What to do
Produce a word-for-word restatement of the lines from the line with "Task: Click the word 'chainmail' in paragraph" to the end of the listing below, inclusive.

* * *

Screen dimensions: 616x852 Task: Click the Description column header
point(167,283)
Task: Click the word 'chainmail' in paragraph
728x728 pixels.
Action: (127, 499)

* * *

Reply to the exercise
Task: Click the word 'chainmail' in paragraph
728x728 pixels.
Action: (127, 499)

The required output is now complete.